* _DIRECTIONS_
**a)** In the synthetic controls summary, which years do Spain's current account figures cover?
**b)** Please output the synthetic controls summary word for word, from "Researcher Affiliation Academia" to "available upon acceptance.", inclusive.
**c)** Continue the synthetic controls summary from its final sentence.

* _SOURCE PASSAGE_

Policy Analysis using Synthetic Controls in Continuous-Time

Authors: Alexis Bellot, Mihaela van der Schaar

ICML 2021 | Conference PDF | Archive PDF | Plain Text | LLM Run Details

Reproducibility Variable Result LLM Response
Research Type Experimental In this section we experiment with synthetic data from Lorenz s chaotic dynamical system and discuss 2 studies that have received attention in the public policy literature. Evaluation metric. In all experiments, we report mean and standard deviations of the control estimation error... Performance results, as well as an illustration of control paths is given in Figure 2. Continuous-time synthetic controls outperform every other model considered...
Researcher Affiliation Academia 1University of Cambridge, UK 2Alan Turing Institute, UK 3University of California Los Angeles, USA. Correspondence to: Alexis Bellot <alexis.b11@hotmail.com>.
Pseudocode No The paper describes an algorithm in Section 3.2, but it is presented as a textual description of steps rather than structured pseudocode or an algorithm block.
Open Source Code No 2Our implementation will be made available upon acceptance.
Open Datasets Yes We focus on one country, Spain. The data consists of yearly current account figures from 1980 to 2010 for Spain as well as 15 other countries outside the Eurozone, as collected by David Hope in (Hope, 2016). We follow the experiment by (Abadie et al., 2010) and use annual state-level panel data for the period 1970-2000, giving us 19 years of pre-intervention cigarette sales data.

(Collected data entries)
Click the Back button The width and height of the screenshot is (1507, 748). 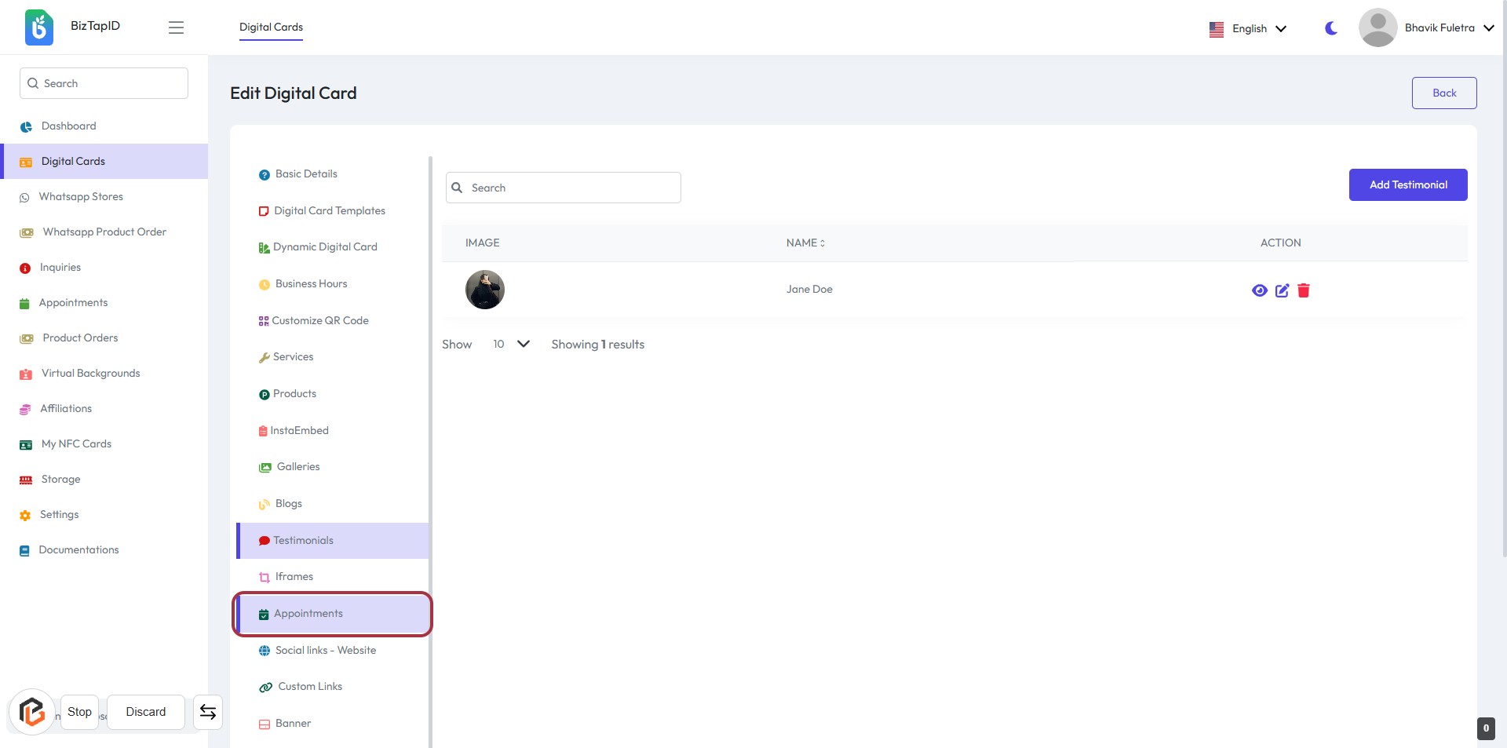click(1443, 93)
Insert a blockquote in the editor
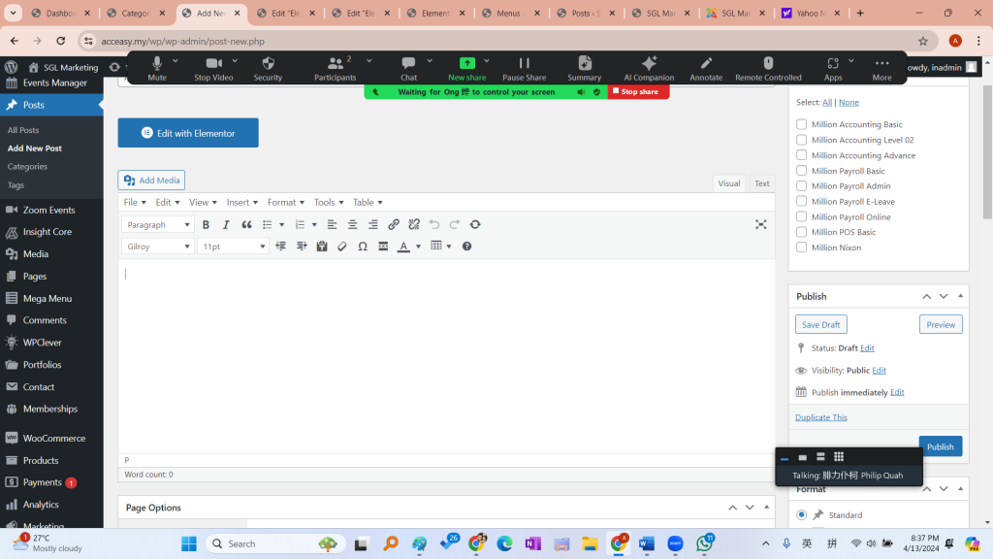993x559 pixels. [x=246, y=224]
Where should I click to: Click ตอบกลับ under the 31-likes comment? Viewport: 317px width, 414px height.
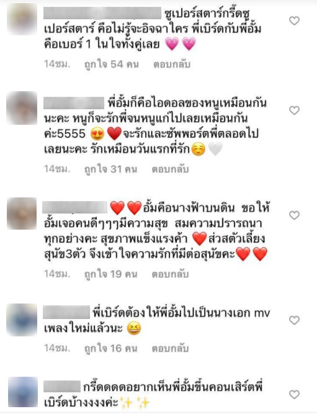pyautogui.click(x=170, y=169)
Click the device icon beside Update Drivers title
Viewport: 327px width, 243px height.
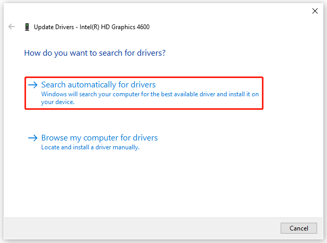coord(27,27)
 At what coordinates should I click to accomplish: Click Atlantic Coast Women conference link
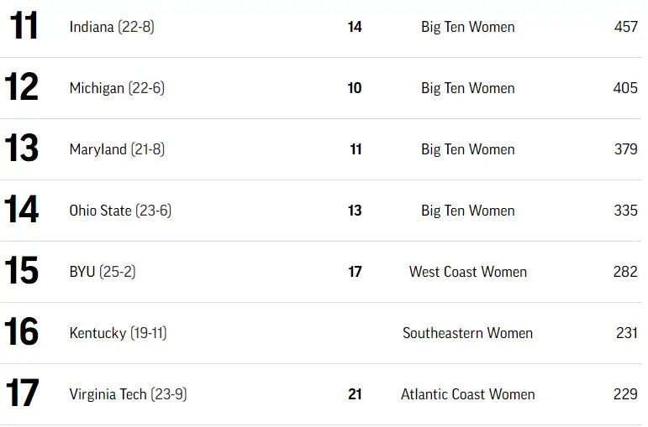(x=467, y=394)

==

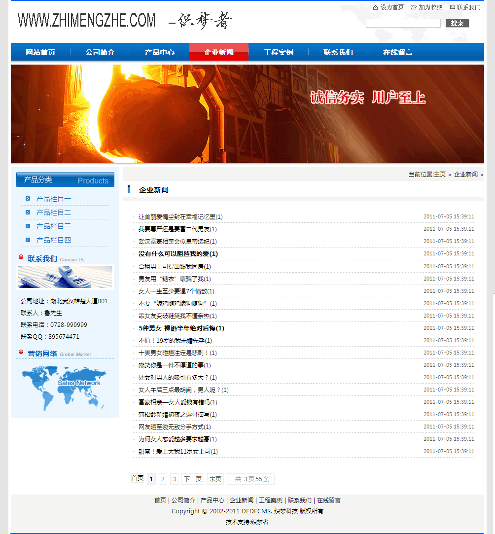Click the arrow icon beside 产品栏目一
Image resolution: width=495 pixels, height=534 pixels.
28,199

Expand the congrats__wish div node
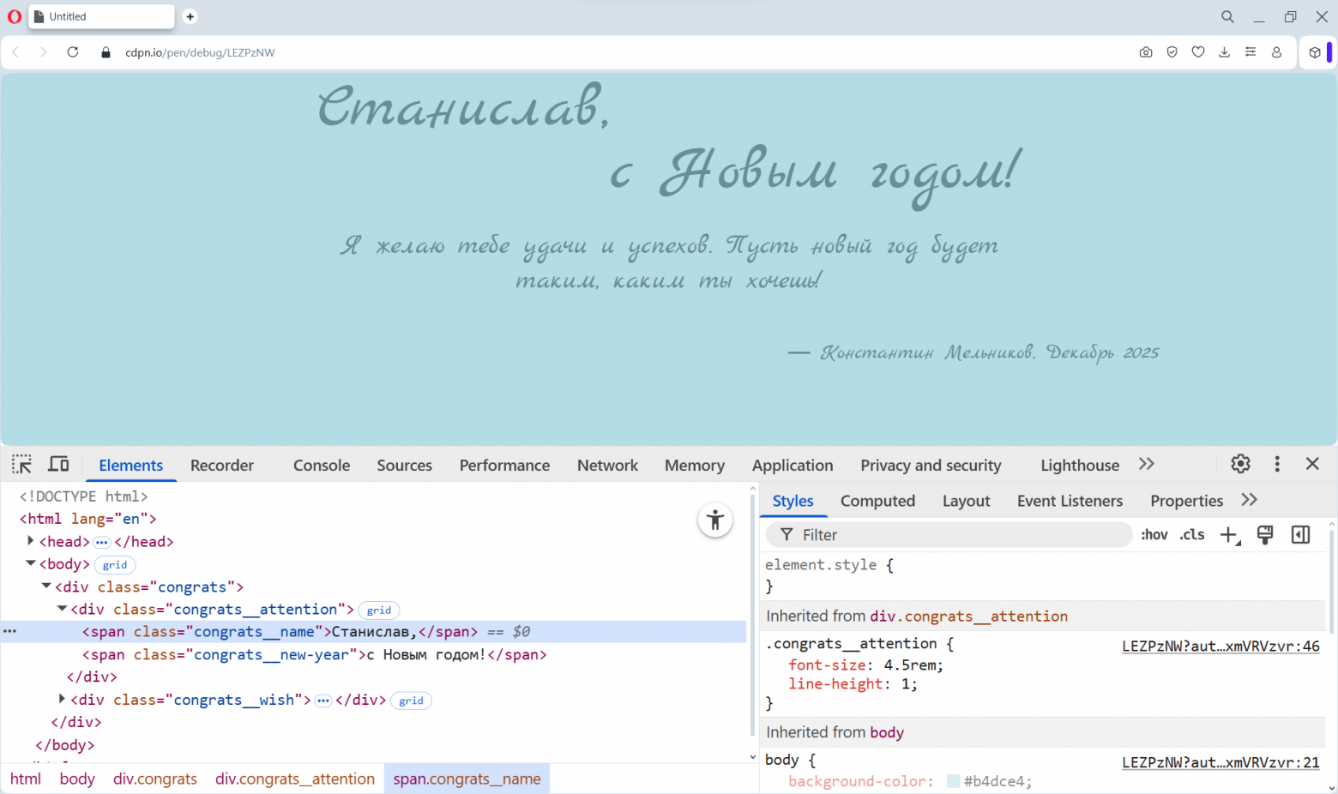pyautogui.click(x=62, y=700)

* _EXPECTED RESPONSES_
**a)** 1980 to 2010.

**b)**
Researcher Affiliation Academia 1University of Cambridge, UK 2Alan Turing Institute, UK 3University of California Los Angeles, USA. Correspondence to: Alexis Bellot <alexis.b11@hotmail.com>.
Pseudocode No The paper describes an algorithm in Section 3.2, but it is presented as a textual description of steps rather than structured pseudocode or an algorithm block.
Open Source Code No 2Our implementation will be made available upon acceptance.

**c)**
Dataset Splits No The paper states 'Performance is computed on a held-out segment of the data' for evaluation, and mentions pre-treatment and post-treatment periods, but does not provide specific details on training, validation, or test dataset splits (e.g., percentages, sample counts, or explicit validation set usage) for reproducibility.
Hardware Specification No The paper does not provide any specific hardware details such as GPU or CPU models, or cloud/cluster specifications used for running its experiments.
Software Dependencies No The paper mentions software components and frameworks like 'Neural CDEs', 'Neural ODE', and 'cubic spline interpolations', but does not provide specific version numbers for any software dependencies needed to replicate the experiment.
Experiment Setup No The paper states 'Precise experimental details including neural network architectures, optimization software, implementation details and data sources may be found in the Appendix.', indicating that these details are not provided within the main body of the paper.